Par ordonnance du 3 septembre 2019, le juge des référés du tribunal de grande instance de Thonon-les-Bains a notamment :
- ordonné une expertise médico-légale au bénéfice de Messieurs Michael B., Menso Carpentier A., Gil Carrillo De A. Y H. et de Mesdames Rowena S. et Grace R.,
- désigné pour y procéder le docteur Dominique S.,
- fixé la mission et le délai imparti pour sa réalisation,
- fixé le montant de la consignation à la charge des demandeurs,
- condamné la SAS Nautic Force et la SA Axa France Iard à payer in solidum à Monsieur Michael B. une provision de 5 000 euros à valoir sur l'indemnisation définitive de son préjudice,
- rejeté le surplus des demandes et condamné la SAS Nautic Force et la SA Axa France Iard aux dépens.
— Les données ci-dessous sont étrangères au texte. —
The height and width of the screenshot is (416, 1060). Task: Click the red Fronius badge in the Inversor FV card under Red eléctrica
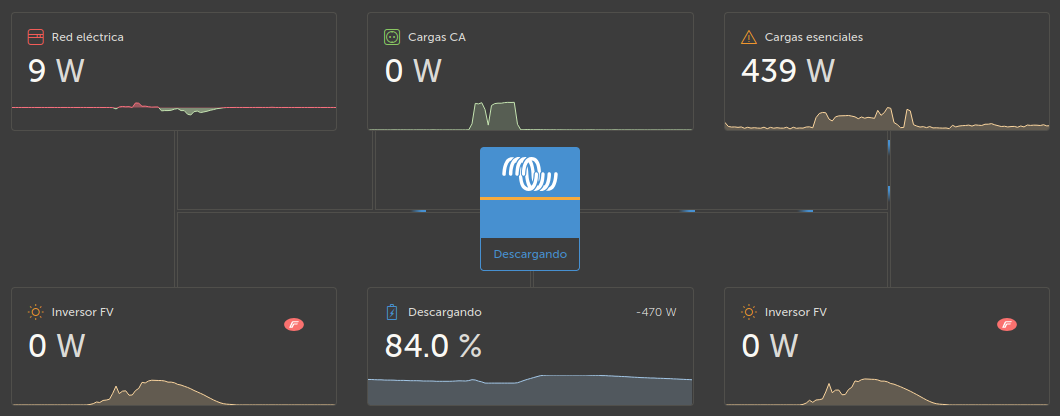coord(294,324)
Par acte du 7 octobre 2019, la SA Axa France Iard a interjeté appel de cette décision en limitant toutefois son appel à sa condamnation au paiement de la provision et à celle relative aux dépens.
Dans ses conclusions notifiées par voie électronique le 18 décembre 2019, auxquelles il convient de se référer pour un plus ample exposé des moyens, la SA Axa France Iard demande à la cour de :
- réformer l'ordonnance entreprise en ce qu'elle a alloué une provision de 5 000 euros à Monsieur B.,
- statuant à nouveau, dire n'y avoir lieu à provision,
- rejeter les demandes formulées par les autres parties et notamment au titre des dispositions de l'article 700 du code de procédure civile,
- dire que les dépens suivront le sort du principal.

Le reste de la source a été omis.